8 Mayıs 2015

Dekalog, jeden - 1989 (The Decalogue, 1 - On Emir, 1)

KÜNYE 
Yönetmen: Krzysztof Kieslowski 
Senaryo: Krzysztof Kieslowski, Krzysztof Piesiewicz 
Oyuncular: Henryk Baranowski, Wojciech Klata, Maja Komorowska 
Ülke: Polonya 
Yıl: 1989 
Süre: 53 dakika 

Puan:    @IMDb

Karşımda başka ilahların olmayacak.

Mürekkep şişesi kırılıp tüm masanıza, çalışmanıza ve ellerinize mürekkep bulaştırsa yıkarsınız, atarsınız ve yeniden çalışırsınız. Hatta belki de hiç umursamazsınız. 

Ya çocuğunuzun kaymaya gittiği gölün buzları kırılırsa?

Polonya televizyonları için çekilen ve konularını "10 Emir"den alan 10 kısa filmin ilki Dekalog, jeden. İlk emre paralel olarak, bilgisayarı -ve genel olarak bilimi- tanrı yerine koyuyor Kieslowski burada.

Krzysztof (Baranowski) bilgisayarlarla çalışan bir biliminsanıdır. Hayattaki her şeyin bilim ve sayılarla açıklanabileceğini düşündüğünden, Katolik olarak yetiştirilmesine rağmen, kiliseyi çoktan terketmiştir. Meraklı ve zeki oğlu Pawel (Klata) ile beraber yaşamaktadırlar, Pawel'in annesi bu formülün dışındadır. Pawel, ara sıra halası Irena (Komorowska) ile de vakit geçirir. Halası, babasının aksine dindar birisidir. Bir sokak köpeğinin donmuş cesediyle karşılaşan Pawel, ölüm ve din konularına da merak sarar.

Baba oğul arasındaki derin ilişkiyi daha ilk sahnelerden bize verir Dekalog, jeden. Pawel'in merakı, doğaya sevgisi, bilime açlığı, hepsini daha ilk anlarda görürüz. Anlarız ki, babası oğlunun zekasını iyi işleyebilmiş, işletebilmiş. Oğluna bir tek dini eğitim vermemiş ama oğlu isterse -ki istiyor- almasına karşı çıkmıyor.

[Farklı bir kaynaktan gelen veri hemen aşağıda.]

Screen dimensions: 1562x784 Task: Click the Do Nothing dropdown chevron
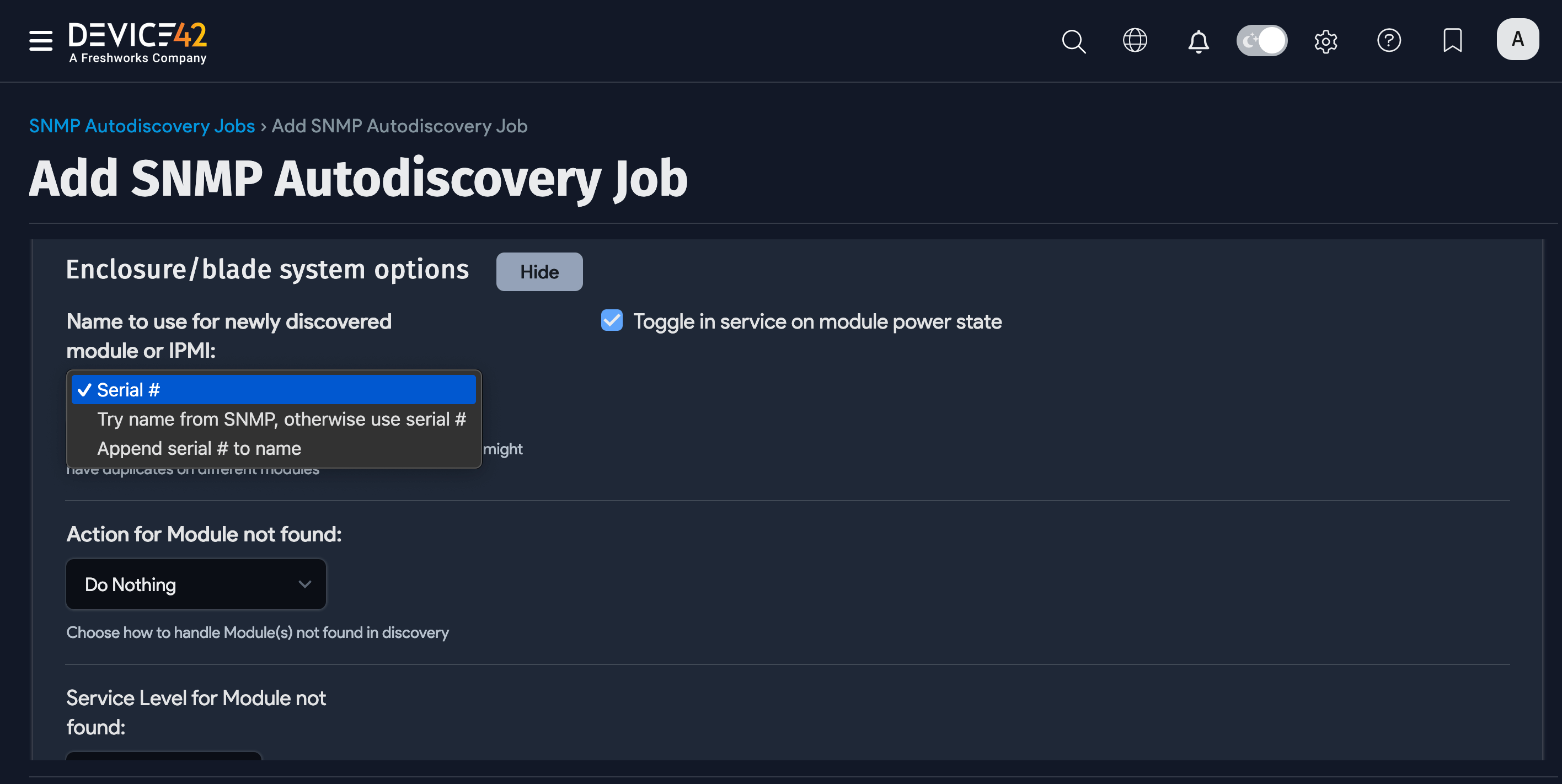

Pawel'in ölümle ilk yüzleşmesinin ardından gelen sorularına babası tatmin edici bir cevap veremiyor. "Ölüm nedir?" sorusunu üsteleyerek sormasına rağmen, aldığı cevaplar materyalizmin belirlediği sınırlar dışında değil. Ama Pawel'in merakı uyanmıştır. Hayatın bu şekilde sonlanıyor olmasına anlam veremez. Bir şey olmalı diye düşünür, çöpleri karıştırarak yemek arayan, sonunda da donarak can veren köpek için "Belki şimdi daha iyidir." diye düşünür.


- İnsanlar neden ölür?
- Değişir; kalp krizi, kanser, kaza, yaşlılık.
- Yani, ölüm ne demek?
- Kalbin kan pompalaması durur, beyne kan gitmez, hareket durur, her şey durur. Her şey biter.
- Geriye ne kalır?
- Bir insan ne yaşamışsa, bu onun anıları ve bıraktıklarıdır. Anılar önemlidir.

Bilgisayar her ne kadar tanrı olsa da bu filmde, Krzysztof yine de ona güvenemez. Oğlu kaymaya gitmeden önce hesaplamaları iki kez yapar, gece kendisi buzu kontrol eder, yürür, sopayla vurur, zıplar. Ancak tatmin olduğunda eve döner. Bu yüzdendir ki buzun kırıldığını ilk söylediklerinde "Sakin olun, buz kırılamaz." der. Oğlu için endişelenmez bile. Verilerine o derece güvenmektedir.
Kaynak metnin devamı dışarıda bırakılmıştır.